When budgets are tight, its easy to think of credit cards as the solution to all your money problems. You wouldn't be the first college student to think so - a 2013 study by Fidelity Investments reported that the average college student graduated with about $3,000 in credit card debt. It may seem like an easy solution, but keep in mind that the decisions you make now with your credit card usage could have far-reaching implications that can affect you for years to come. Given the importance of this decision, and how easy and in-your-face credit cards will be when you go away to school, here are a few good things to keep in mind before you sign up for one:
Building credit is essential to being able to do “grown up” things a bit further down the line. Responsible use of a credit card is a great way to start building that credit. However, bad habits, such as not paying your credit card bills on time is an easy way to dig yourself into a bad credit hole. Starting off your adult life with bad credit is very difficult work your way back from, as your credit score will determine things like how much mortgage you can qualify for and at what interest rate, whether you can qualify for a private student loan to cover your tuition and room and board. Future employers will likely run a credit check on you as well, as will future landlords trying to determine if you will be a good tenant. So take your credit seriously! Understand that good credit will be your reward for paying your credit card bills on-time, while bad credit and guaranteed future headaches will be your penalty for spending above your means.
Despite appearances, having a credit card isn't “free money”, you still need to pay for your purchases, and some cards even charge you an annual fee just to be able to keep the card in your wallet. Also beware cards that have some kind of condition on their fees, such as the first year free, and then $100 annual fee every year after. Find a card that has no annual fee. They are out there.
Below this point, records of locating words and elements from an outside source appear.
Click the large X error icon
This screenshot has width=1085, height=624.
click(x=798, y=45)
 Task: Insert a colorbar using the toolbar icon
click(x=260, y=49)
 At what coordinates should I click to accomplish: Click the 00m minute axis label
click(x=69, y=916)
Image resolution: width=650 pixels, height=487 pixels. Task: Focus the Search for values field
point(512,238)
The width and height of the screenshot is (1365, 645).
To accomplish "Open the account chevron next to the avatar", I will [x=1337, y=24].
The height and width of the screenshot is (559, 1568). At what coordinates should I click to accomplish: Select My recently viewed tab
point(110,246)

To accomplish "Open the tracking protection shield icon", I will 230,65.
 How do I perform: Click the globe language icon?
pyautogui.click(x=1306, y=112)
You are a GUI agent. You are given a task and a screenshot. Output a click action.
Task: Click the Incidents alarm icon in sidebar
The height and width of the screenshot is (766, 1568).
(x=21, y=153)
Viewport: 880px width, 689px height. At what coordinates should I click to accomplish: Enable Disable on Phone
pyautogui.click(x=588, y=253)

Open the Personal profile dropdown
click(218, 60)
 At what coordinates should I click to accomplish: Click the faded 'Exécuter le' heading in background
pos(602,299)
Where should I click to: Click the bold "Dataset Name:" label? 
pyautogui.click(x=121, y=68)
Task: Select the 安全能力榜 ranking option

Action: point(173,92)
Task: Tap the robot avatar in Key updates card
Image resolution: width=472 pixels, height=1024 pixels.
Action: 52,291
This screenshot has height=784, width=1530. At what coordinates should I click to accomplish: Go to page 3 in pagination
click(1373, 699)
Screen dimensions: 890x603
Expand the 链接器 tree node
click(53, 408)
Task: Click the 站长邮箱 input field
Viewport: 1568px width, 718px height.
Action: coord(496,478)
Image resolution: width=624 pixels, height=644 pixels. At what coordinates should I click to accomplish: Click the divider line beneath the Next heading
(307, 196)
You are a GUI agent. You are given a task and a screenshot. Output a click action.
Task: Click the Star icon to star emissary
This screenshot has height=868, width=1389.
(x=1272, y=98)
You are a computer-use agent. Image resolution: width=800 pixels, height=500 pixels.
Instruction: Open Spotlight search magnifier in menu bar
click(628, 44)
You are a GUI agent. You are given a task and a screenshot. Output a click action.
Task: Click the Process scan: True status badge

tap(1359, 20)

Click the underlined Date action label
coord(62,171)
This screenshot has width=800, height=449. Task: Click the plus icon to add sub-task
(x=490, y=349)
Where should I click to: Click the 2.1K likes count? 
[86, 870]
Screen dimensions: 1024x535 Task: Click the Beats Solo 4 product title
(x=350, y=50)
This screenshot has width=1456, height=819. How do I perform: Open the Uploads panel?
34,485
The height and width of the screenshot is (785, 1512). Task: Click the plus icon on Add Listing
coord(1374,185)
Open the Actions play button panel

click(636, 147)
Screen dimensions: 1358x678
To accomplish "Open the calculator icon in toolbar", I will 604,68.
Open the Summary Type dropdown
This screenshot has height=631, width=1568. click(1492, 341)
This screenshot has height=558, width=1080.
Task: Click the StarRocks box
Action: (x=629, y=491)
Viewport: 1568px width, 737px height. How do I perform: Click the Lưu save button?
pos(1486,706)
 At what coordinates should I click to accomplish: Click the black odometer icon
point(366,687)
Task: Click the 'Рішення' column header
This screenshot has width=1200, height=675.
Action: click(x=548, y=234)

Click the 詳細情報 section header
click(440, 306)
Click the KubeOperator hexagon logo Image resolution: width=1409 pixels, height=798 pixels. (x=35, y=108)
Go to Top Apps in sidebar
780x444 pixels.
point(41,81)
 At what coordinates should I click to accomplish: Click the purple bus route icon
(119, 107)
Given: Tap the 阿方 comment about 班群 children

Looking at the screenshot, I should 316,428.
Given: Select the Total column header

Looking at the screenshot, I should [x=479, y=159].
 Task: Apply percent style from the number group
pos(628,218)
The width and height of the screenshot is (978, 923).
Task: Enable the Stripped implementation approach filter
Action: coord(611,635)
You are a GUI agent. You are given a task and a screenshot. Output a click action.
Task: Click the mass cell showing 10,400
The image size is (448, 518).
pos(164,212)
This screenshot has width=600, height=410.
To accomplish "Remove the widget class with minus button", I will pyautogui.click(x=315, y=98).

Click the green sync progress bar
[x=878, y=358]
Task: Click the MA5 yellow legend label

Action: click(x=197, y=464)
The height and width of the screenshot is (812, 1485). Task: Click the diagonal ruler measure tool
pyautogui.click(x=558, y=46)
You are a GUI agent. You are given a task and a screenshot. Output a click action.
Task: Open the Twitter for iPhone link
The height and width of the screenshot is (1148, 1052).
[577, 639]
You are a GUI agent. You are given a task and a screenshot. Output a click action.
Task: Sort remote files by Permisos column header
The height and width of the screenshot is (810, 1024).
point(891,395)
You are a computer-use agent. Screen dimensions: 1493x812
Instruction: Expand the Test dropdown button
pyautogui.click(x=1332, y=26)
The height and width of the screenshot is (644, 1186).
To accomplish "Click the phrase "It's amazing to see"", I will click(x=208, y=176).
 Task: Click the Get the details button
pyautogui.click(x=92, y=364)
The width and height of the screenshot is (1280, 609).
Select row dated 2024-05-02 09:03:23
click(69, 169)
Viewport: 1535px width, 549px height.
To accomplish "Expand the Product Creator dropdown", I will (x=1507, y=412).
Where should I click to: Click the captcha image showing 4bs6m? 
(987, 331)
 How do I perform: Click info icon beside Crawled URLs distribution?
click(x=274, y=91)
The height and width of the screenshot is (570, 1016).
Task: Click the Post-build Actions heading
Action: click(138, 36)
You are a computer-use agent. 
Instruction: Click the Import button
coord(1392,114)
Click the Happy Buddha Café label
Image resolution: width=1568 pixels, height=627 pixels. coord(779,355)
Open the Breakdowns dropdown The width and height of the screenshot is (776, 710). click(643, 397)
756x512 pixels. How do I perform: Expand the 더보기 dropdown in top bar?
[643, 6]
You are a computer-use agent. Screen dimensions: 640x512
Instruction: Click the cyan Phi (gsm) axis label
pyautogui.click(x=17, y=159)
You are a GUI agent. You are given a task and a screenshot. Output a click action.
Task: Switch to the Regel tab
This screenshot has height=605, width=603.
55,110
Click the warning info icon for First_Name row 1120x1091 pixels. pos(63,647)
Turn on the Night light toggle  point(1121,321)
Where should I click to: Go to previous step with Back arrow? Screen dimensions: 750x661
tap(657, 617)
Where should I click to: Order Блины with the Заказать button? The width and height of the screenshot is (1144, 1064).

When looking to signup for a credit card, don't go for the one with the best freebies. Take the time to shop around and compare cards. When comparing, pay special attention to the APR (Annual Percentage Rate). The APR is the interest rate you will be charged on any credit card balance which you do not pay off each month. Similar to Annual Fees, keep an eye out for conditions - a common one is no interest for the first year, but then some APR rate almost always kicks in.
Know Your Limits
This tip is two-fold. The first is to always know your spending limit on your card. If you are consistently carrying a balance close to your credit limit and are not paying it off in full each month, it could be negatively impacting your credit score. The second is to realize just how quickly debt can add up. Understand that your credit card is not “free money” and that you will need to pay each month. Here is an example: Say that you spend $200 on a new video game system or dress for a friend’s birthday party. If you charge the purchase to your credit card and pay only the $15 minimum each month with 18% APR, then that purchase will end up costing you roughly $224.80, and take your 15 months to pay off. And that is just one purchase….imagine how quickly the debt can accumulate. One way to give yourself discipline is to purposely choose a card with a lower spending limit. This will “limit” the potential damage and as long as you adhere to the limit, can lower your overall debt and teach you to live more within in your means.